La philologie rend compte du vocable Yeshurun comme d’une désignation poétique d’Israël. Cette poétisation n’est cependant pas hors sol, puisqu’elle signifie l’unité, ainsi que la solidarité du peuple d’Israël[4] et de la Terre d’Israël[5], elles-mêmes déduites des métamorphoses de Jacob en Israël[6]. Un autre éclairage tend à discerner dans le signe Yeshurun le terme yashar (juste, droit), que l’on retrouve encore dans l’expression plurielle : Sefer yesharim[7]. Le nom de Yeshurun s’allie donc, dans les circonstances actuelles, à celui de la localité d’Ein Kerem, qui est partie intégrante du district de Jérusalem.

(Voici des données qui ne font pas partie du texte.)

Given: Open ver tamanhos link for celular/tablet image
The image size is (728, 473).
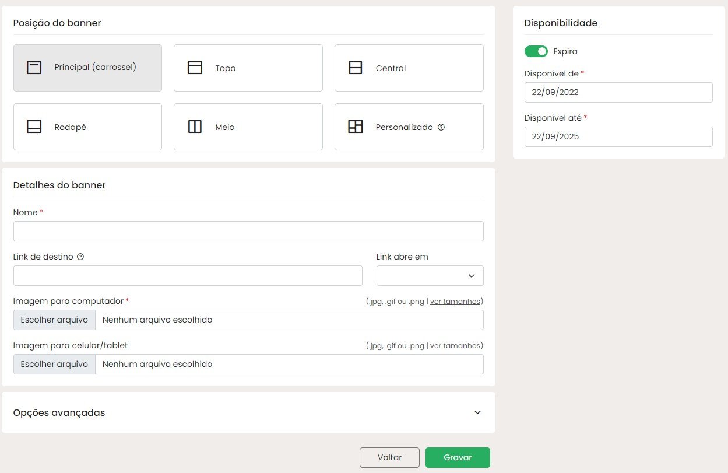Looking at the screenshot, I should pyautogui.click(x=455, y=346).
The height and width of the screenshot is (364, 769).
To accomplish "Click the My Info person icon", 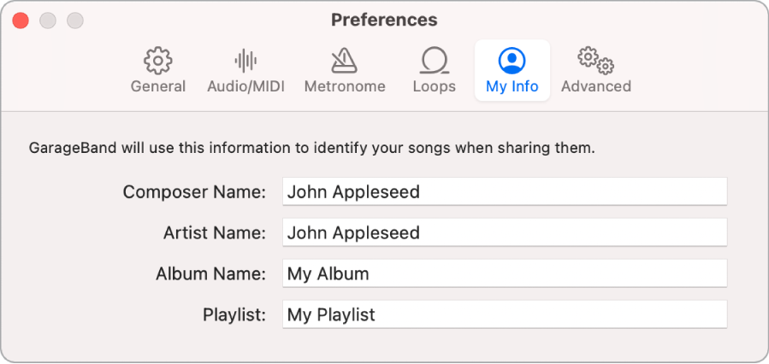I will point(512,61).
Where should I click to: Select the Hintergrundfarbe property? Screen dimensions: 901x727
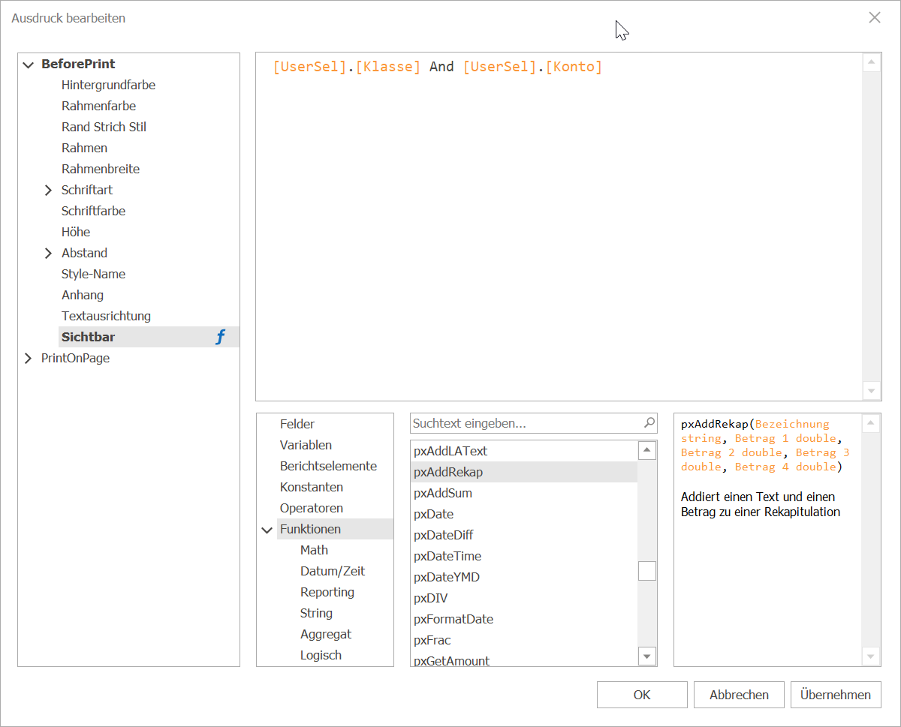pos(109,86)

Le Talmud de Babylone nous enseigne que c’est d’Ein Kerem que proviennent les pierres ayant servi à l’édification de l’autel du Temple de Jérusalem[8]. Le christianisme primitif y reconnaît aussi certains de ses ancrages[9].
Dans la société de Yeshurun, qui innerve le maillage de cette localité historique, le mode de vie s’ organise à partir de l’apprentissage de l’autonomie suffisante, en matière d’habitation, de culture et d’alimentation, de vestimentation, mais aussi d’équilibre humain, fondé sur une éthique du soin qui privilégie la connaissance des ressources médicinales de la nature. La vertu intrinsèquement thérapeutique de l’ensemble doit aussi être rappelée, car elle est présente à chaque niveau, car il s’agit de réapprendre un vivre autrement, sans que les finalités économiques soient les seuls buts à poursuivre, ni à satisfaire. Parmi les bénéficiaires de cette ‘’expérience’’, quelques dizaines parmi les jeunes soldats et les réservistes à peine revenus de la dangereuse dureté des combats.

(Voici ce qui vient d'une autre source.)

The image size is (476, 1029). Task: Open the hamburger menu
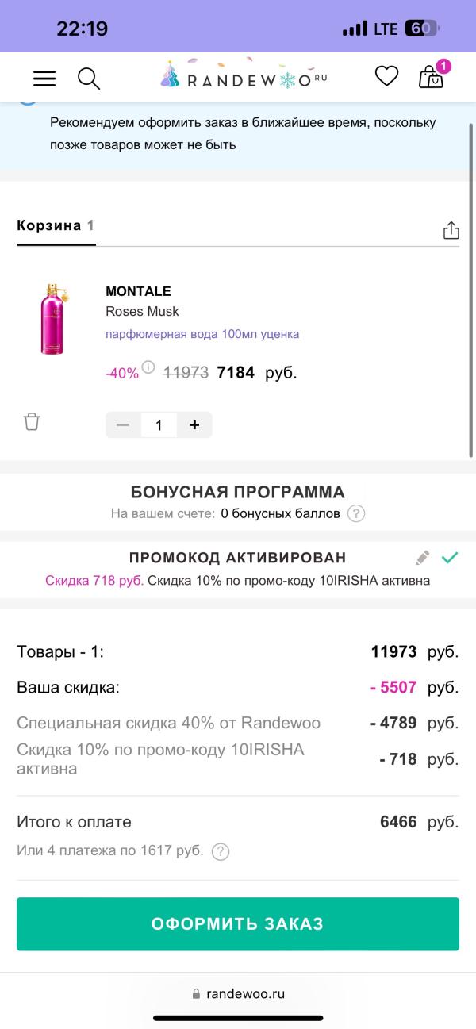pos(44,78)
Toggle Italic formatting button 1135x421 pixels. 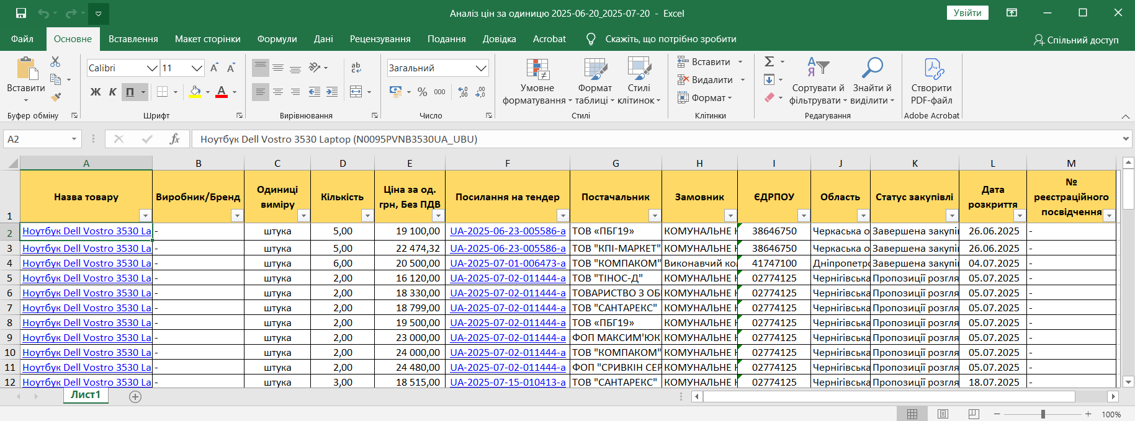click(112, 92)
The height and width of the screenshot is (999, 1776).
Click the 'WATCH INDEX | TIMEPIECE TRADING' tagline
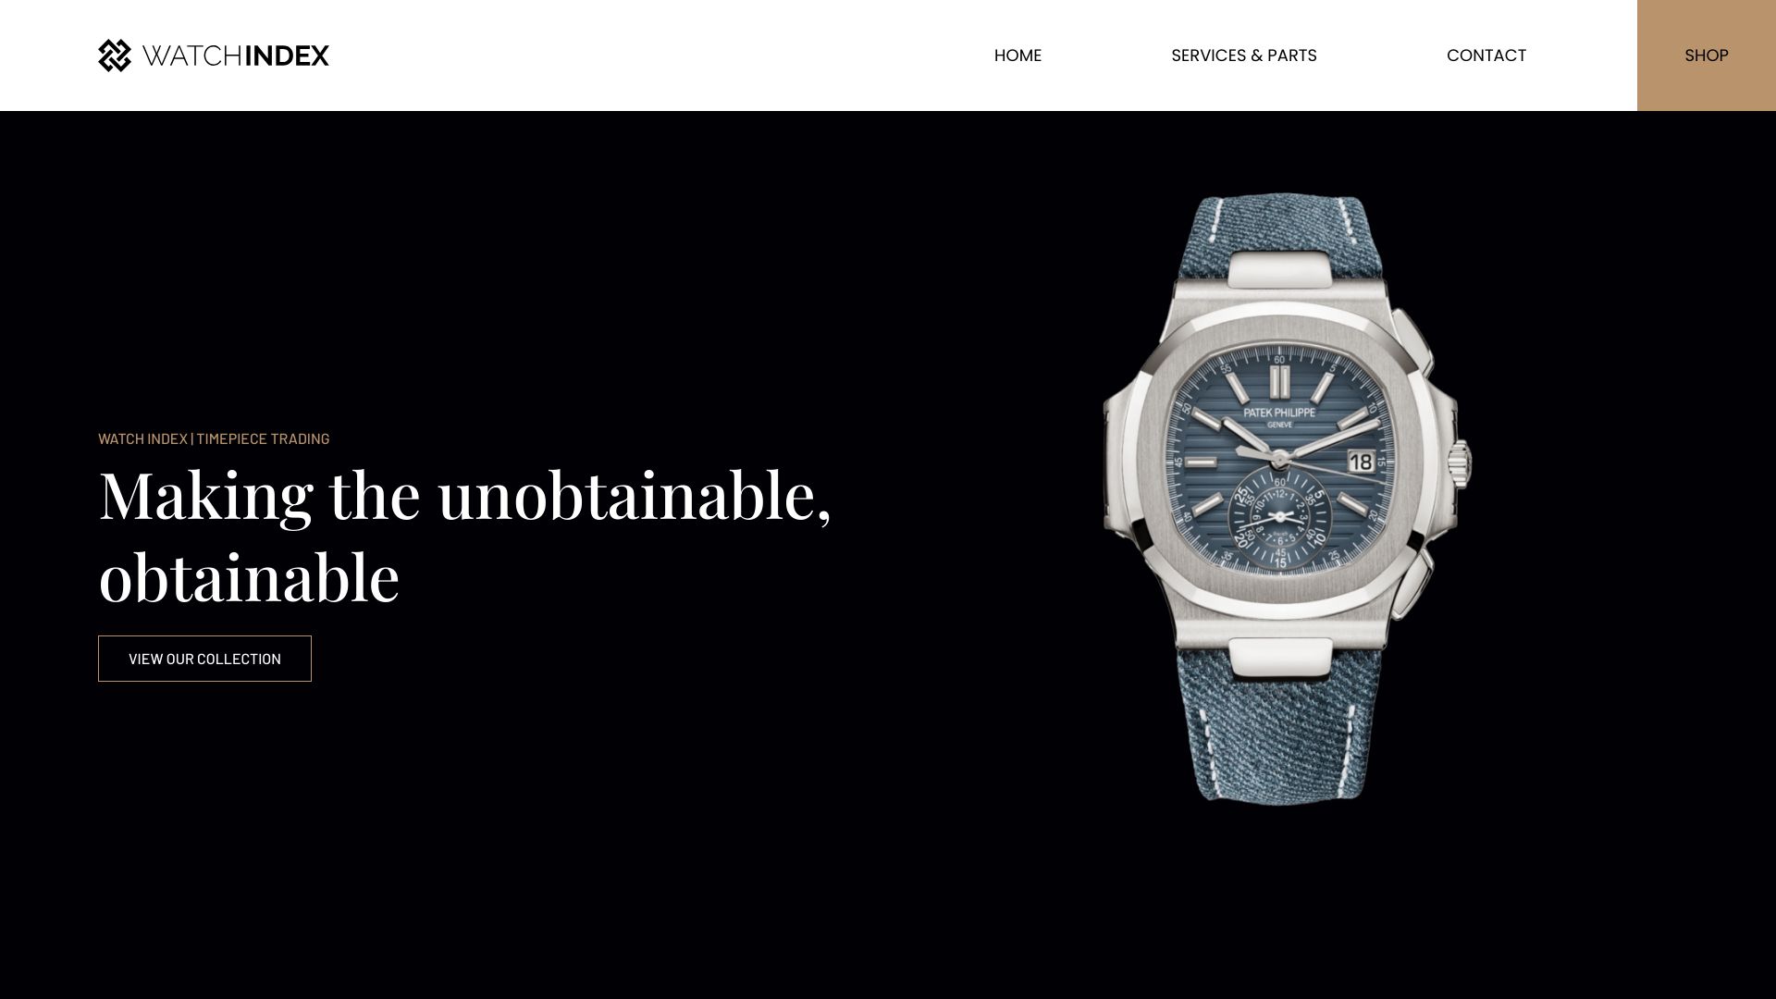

Ceux qui se reconnaissent là, dans cette nouvelle recherche du bien commun et du juste milieu, convergent vers ce pôle, duquel croît de jour en jour une révolution non-violente dont les artisans ne se satisfont plus de l’esprit du temps.

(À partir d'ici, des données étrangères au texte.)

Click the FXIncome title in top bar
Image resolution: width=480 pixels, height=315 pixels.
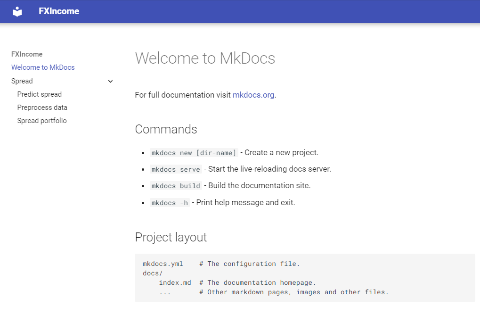pos(59,11)
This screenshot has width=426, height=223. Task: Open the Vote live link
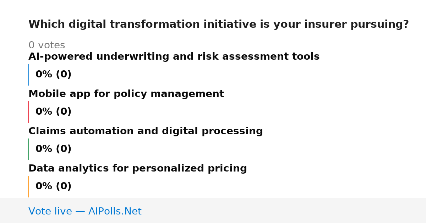tap(85, 212)
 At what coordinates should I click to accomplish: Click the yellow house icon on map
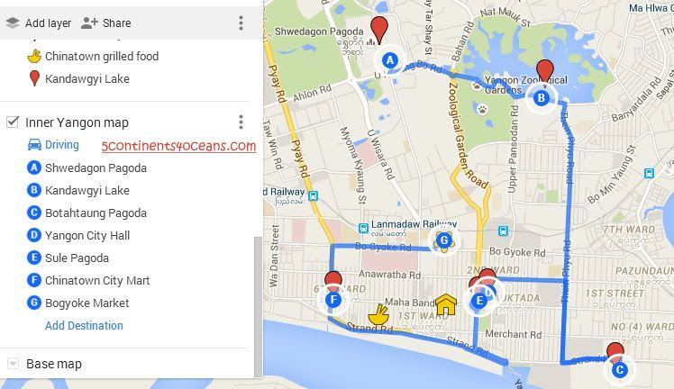tap(446, 304)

Georges-Elia Sarfati est philosophe, linguiste, psychanalyste existentiel. Fondateur de l’Université Populaire de Jérusalem. Poète, lauréat du Prix Louise Labbé. Docteur en études hébraïques et juives de l’université de Strasbourg.
Notes
[1] Yeshurun.co.il
[2] La Haskalah désigne le mouvement des Lumières hébraïques ; ici nous faisons allusion à la Haskalah de sensibilité sioniste, non assimilationniste, qui a précisément favorisé l’essor d’une philosophie politique juive et post-rabbinique
[3] La critique de celle-ci n’est plus à faire, une fois parvenu à la conscience de ses écueils : violence accrue d’une économie désenclavée des autres secteurs du monde vécu, crise du travail, accroissement des inégalités, dévastation écologique, déspiritualisation et désymbolisation massives liées à la crise de la culture, émergence des communautarismes, des nouveaux conformismes et des fanatismes consécutives à ces forces de décivilisation, etc.
[4] Deutéronome 32,15 ; 33,26.
[5] Deutéronome 33, 5.
[6] Deutéronome 32, 29.
[7] cf. Le Livre des Justes, dans le Livre de Josué 10,13.
[8] Traité middot , Mishna 3 :4.
[9] Lieu de naissance de Jean le Baptiste, et lieu de la Visitation.